Text section Block Start

I know almost everyone is mad at something or someone these days.
This pandemic has been a long haul and we can’t see where the road ends just yet. But I figure bitterness tastes bad, and this week, I had one of those moments that reminded me of just how fortunate I am to be a Canadian and how the resiliency of our nation is best found in the depths of winter.
May I politely remind you that we are the land of sweet maple syrup and even sweeter ice wine, two of the best things to come out of a deep-freeze that promises spring will follow. You’re welcome.
This is what I told myself Monday morning, in the frigid early morning hours, scraping the windows of my car after the freezing rain the night prior draped a pebbled blanket over it.
The defroster in my old car was not heating fast enough. I chipped away at the windshield thinking of maple syrup and mumbling about how I love winter, to convince myself I do even when my face hurts from the cold.
I was rushed. I was going to be late for my booster vaccine appointment and believe it or not, I was super excited to be getting that done and even more excited that it would be via my pharmacist, because truth be told, I have found the level of care and guidance from my pharmacist to be sometimes more human and helpful than the doctors writing the script. When you have multiple specialists, it’s the pharmacist who keeps your medications straight and helps you manage them accordingly. That’s a level of care and support we count on.
I registered at my pharmacy’s drive-thru window then parked in front of the store.

Text section Block End
Records Block Start

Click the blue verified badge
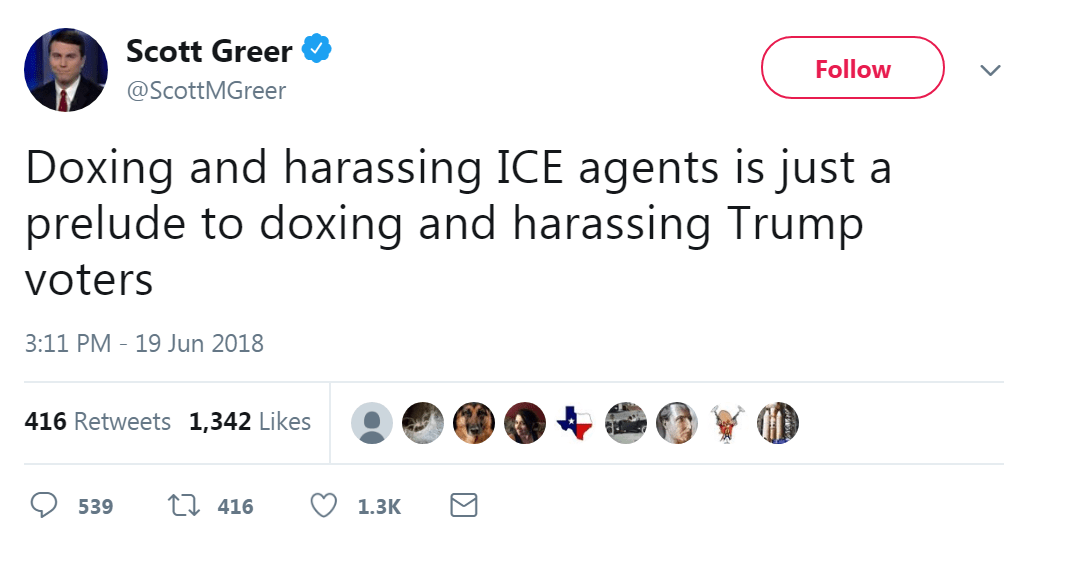Image resolution: width=1067 pixels, height=562 pixels. (318, 48)
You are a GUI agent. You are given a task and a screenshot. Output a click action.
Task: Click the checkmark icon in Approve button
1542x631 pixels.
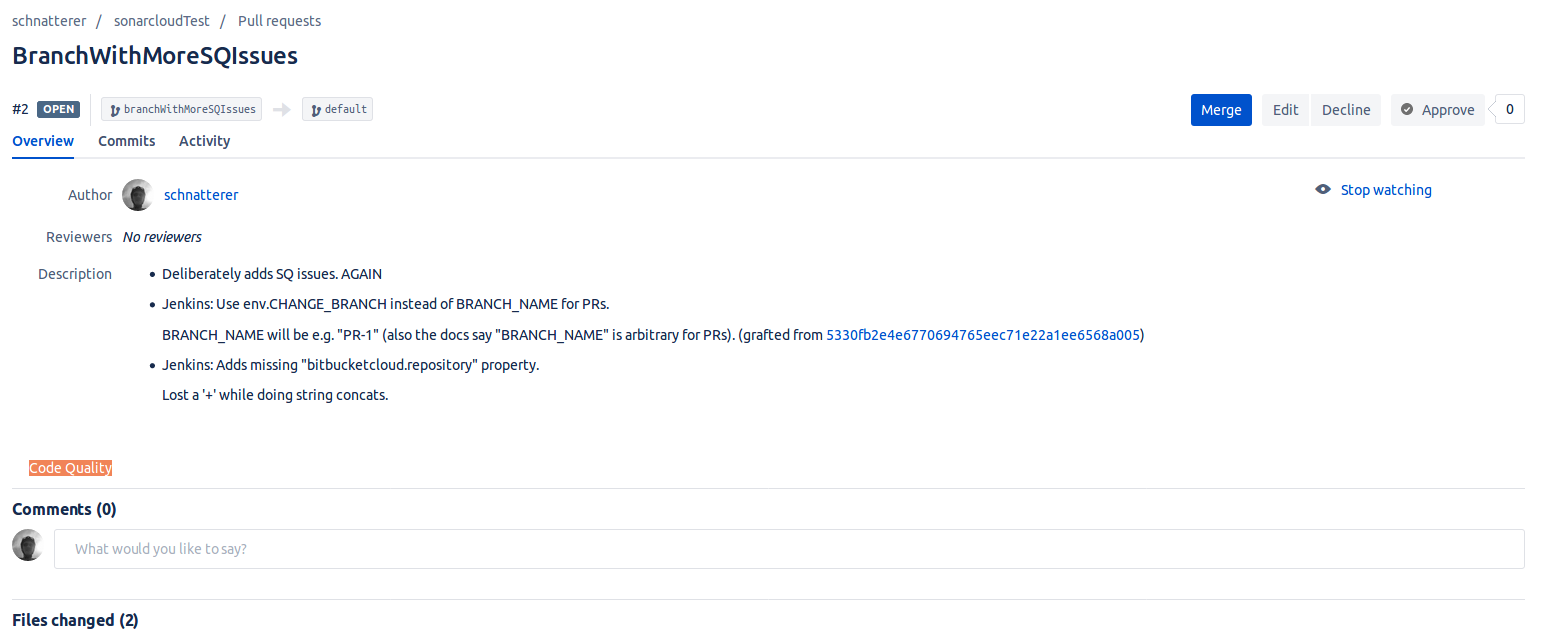click(1407, 110)
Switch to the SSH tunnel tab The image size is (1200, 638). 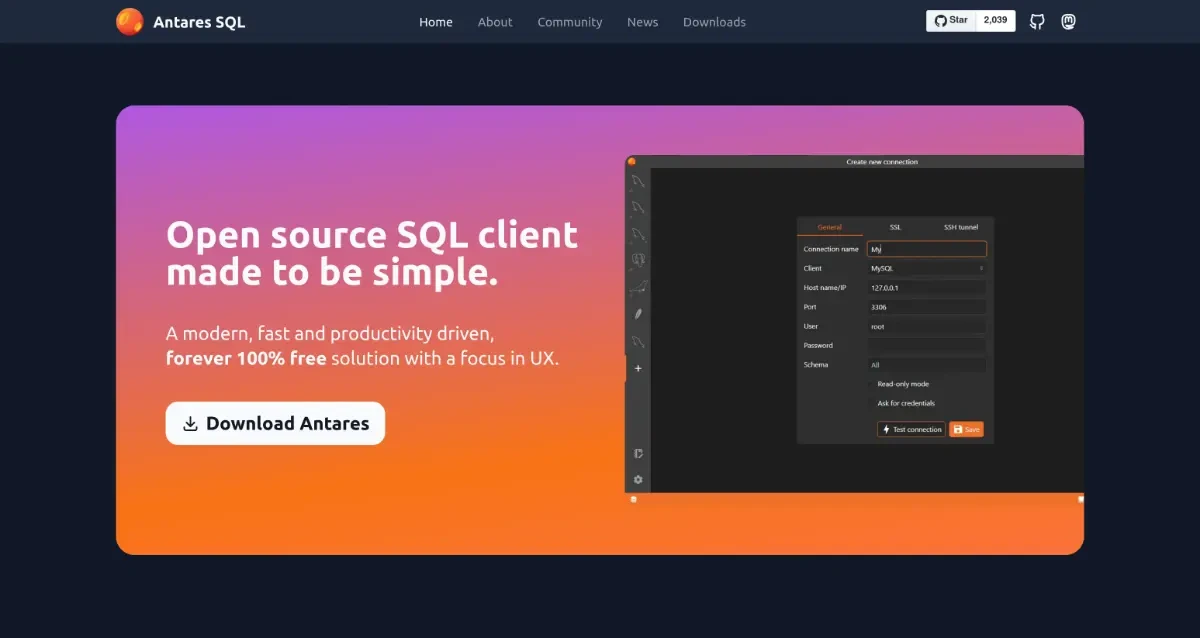961,227
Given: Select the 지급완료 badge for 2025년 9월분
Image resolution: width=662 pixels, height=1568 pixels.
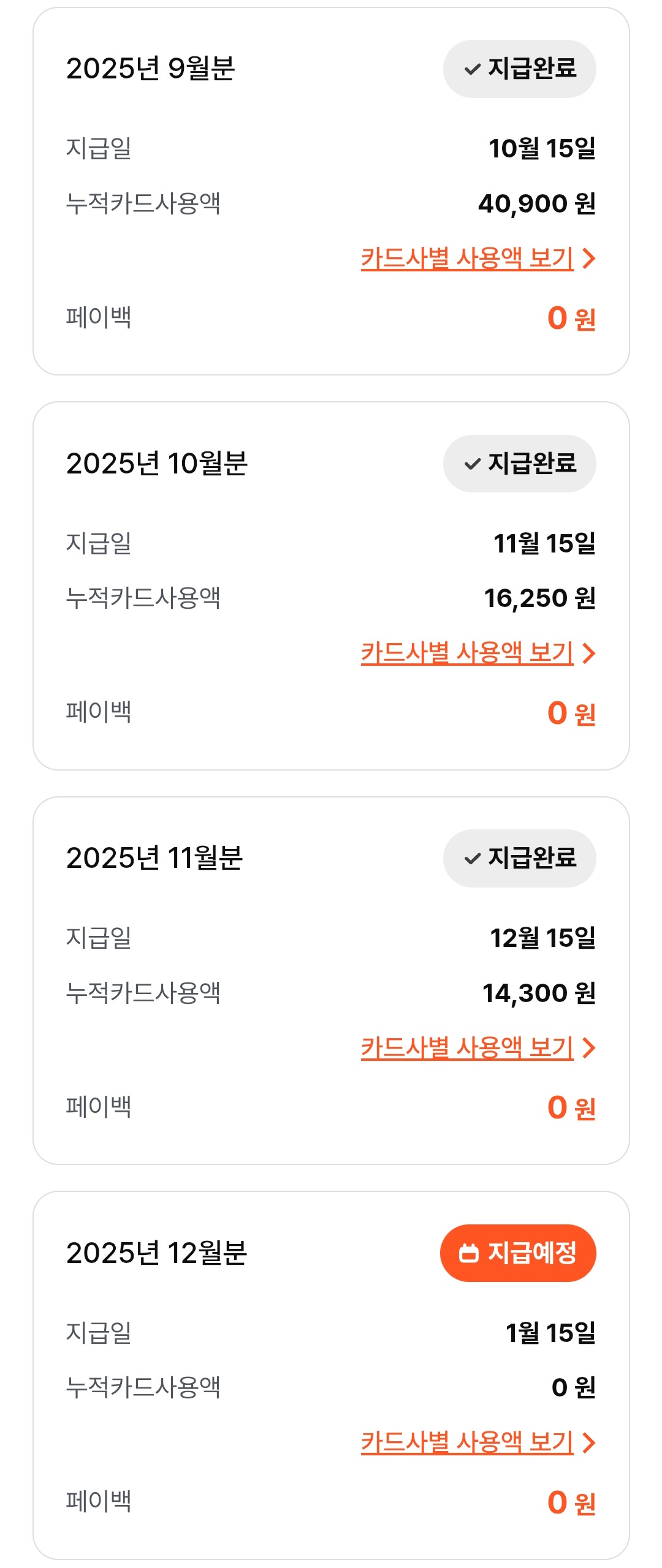Looking at the screenshot, I should (519, 69).
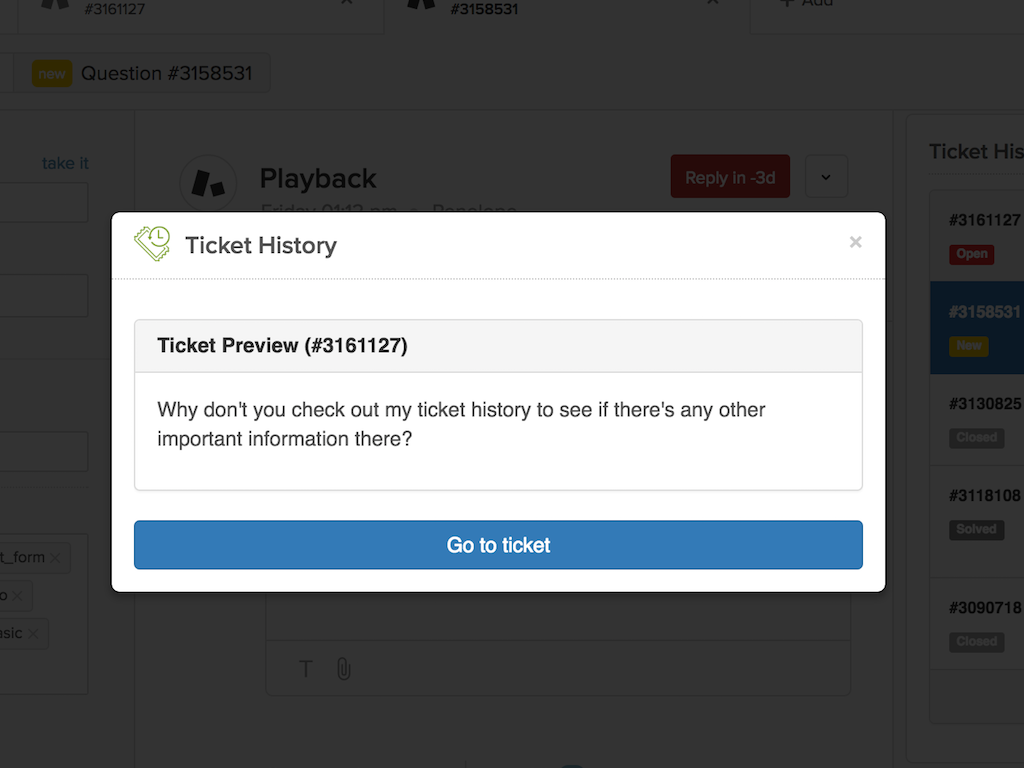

Records Block End

* Work task
List every type of health-care provider that the column about the booster appointment mentions. The records have no role in this exercise.

* Answer space
pharmacist, doctors, specialists